By Ray Bennett
Roy Rogers cost me both a singing career and belief in the church. I am reminded of this because the BBC Young Chorister of the Year competition final airs on Radio 2 this evening at 8 o’clock and I once sang in a choir at Canterbury Cathedral.
The competition actually took place last weekend so the results have been announced. Far be it from me to ruin the suspense for those who tune in without knowing the outcome but listen for the perfect voice of a young man named Joel Whitewood. I am related to Joel, 12, through marriage, but that’s not why I mention it. The boy can sing.
He is one of 18 choristers who sing every day in Canterbury Cathedral where he is a side leader in the choir. Like the others, he is a student at Canterbury’s St. Edmund’s School. Dr. David Flood, the cathedral’s organist and master of choristers, is holding voice trials in Canterbury on Nov. 10 seeking five candidates for scholarships.
When I was a kid and thought I believed in a god, I was a soprano in the Ashford Parish Church choir in Kent. I was never in Joel’s league, but not terrible. It didn’t hurt that kids who sang in the choir were paid a handy amount of pocket money. I didn’t care for the incense burning at Sunday morning mass but I loved going out carol singing at Christmas and the mince pies and custard afterwards.
My choral life ended abruptly. Ours was among several choirs chosen to sing in a celebration of massed voices in Canterbury Cathedral under the direction, as I recall, of Sir Malcolm Sargent. It involved a full day’s rehearsal on a Saturday with the concert the next day. It was a huge honour.
The following year, we were invited again. In those days, all I wanted to do was play football and go to Hollywood to meet Roy Rogers (who was born, incidentally, on Nov. 5). The King of the Cowboys’ wretched television show never made it to England so he remained a hero. He’d long stopped making movies by then and they were rarely on TV and seldom came to Ashford.

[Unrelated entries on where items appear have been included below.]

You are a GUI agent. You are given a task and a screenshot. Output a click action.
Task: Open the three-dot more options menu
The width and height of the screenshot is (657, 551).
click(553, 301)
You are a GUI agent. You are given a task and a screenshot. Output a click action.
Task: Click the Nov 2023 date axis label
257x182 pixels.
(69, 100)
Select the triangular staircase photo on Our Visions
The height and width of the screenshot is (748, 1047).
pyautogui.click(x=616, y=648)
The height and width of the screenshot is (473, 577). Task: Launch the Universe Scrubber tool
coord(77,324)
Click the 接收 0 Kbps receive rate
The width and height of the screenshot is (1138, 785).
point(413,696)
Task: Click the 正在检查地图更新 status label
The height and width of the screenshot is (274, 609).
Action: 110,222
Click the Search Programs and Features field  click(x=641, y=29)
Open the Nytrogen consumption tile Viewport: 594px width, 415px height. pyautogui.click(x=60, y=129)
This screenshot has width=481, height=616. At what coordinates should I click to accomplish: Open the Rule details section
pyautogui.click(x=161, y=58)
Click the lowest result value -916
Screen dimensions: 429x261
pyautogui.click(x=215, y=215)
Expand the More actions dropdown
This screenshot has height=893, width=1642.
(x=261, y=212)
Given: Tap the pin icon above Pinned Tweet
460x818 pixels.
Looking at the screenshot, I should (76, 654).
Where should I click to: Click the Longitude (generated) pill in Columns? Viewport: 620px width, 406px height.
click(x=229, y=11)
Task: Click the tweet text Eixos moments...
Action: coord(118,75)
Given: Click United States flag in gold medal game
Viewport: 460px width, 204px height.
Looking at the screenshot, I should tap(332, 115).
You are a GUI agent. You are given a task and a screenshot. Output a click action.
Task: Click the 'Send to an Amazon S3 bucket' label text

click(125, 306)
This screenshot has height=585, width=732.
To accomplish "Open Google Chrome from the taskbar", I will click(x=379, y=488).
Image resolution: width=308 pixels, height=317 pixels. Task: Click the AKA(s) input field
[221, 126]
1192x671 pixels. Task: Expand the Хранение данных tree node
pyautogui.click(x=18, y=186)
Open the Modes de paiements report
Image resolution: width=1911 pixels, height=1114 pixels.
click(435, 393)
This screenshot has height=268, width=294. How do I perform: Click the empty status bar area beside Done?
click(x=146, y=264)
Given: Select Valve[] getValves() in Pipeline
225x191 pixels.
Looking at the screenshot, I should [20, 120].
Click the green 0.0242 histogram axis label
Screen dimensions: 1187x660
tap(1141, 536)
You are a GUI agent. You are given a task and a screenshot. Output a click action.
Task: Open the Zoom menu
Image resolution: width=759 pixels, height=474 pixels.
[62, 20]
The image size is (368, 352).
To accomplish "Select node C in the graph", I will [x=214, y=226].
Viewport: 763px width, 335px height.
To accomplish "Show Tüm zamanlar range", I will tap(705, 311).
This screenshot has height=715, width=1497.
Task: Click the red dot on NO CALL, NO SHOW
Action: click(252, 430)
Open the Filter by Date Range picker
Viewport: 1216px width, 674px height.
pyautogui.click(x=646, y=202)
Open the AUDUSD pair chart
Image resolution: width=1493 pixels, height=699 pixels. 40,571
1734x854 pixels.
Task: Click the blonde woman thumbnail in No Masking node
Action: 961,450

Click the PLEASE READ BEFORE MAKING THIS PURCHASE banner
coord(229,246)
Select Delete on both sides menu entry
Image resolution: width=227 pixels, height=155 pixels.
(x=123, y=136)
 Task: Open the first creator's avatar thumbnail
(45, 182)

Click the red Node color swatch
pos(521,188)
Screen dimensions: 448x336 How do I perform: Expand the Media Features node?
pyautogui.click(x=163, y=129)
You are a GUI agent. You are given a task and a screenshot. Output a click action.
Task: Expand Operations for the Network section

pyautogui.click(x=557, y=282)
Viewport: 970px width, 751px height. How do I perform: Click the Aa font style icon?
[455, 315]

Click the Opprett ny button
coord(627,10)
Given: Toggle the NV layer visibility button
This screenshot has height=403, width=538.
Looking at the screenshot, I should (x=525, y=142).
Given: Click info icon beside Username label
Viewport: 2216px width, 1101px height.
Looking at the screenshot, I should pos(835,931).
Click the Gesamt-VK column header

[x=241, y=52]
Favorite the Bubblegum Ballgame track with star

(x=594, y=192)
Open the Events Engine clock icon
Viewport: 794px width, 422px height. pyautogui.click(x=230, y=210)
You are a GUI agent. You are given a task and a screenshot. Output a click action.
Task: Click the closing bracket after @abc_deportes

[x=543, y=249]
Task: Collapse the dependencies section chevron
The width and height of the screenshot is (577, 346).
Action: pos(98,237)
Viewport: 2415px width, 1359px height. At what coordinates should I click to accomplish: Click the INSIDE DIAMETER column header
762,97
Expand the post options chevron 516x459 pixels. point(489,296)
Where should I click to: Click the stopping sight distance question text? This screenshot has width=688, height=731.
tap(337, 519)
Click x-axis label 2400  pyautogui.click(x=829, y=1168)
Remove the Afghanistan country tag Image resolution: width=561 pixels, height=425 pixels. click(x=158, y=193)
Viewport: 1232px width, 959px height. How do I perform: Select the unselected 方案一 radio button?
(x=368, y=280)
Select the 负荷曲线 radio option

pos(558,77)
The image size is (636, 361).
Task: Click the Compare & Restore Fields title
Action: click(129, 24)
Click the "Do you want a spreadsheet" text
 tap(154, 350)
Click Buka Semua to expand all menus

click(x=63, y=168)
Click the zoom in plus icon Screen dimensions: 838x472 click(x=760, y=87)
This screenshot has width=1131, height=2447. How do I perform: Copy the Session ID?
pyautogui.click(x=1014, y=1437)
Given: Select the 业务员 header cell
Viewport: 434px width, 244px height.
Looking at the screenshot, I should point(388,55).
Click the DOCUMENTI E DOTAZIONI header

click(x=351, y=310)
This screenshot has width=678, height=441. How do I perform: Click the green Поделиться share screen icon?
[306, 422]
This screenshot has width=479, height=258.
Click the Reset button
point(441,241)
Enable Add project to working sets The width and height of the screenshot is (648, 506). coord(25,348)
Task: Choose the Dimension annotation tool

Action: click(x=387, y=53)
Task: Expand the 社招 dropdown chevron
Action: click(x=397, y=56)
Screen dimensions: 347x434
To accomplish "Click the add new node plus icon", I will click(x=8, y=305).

But then came news of a matinee screening of “Pals of the Golden West” or something like that. Trouble was, it was on the day of rehearsal at Canterbury Cathedral. I went to the movie. I was promptly dismissed from the choir in ignominy. It was my first crisis of conscience. Roy Rogers versus Jesus Christ; Hollywood versus the Church. No contest. Oh, and I did go to Hollywood and I did meet Roy Rogers.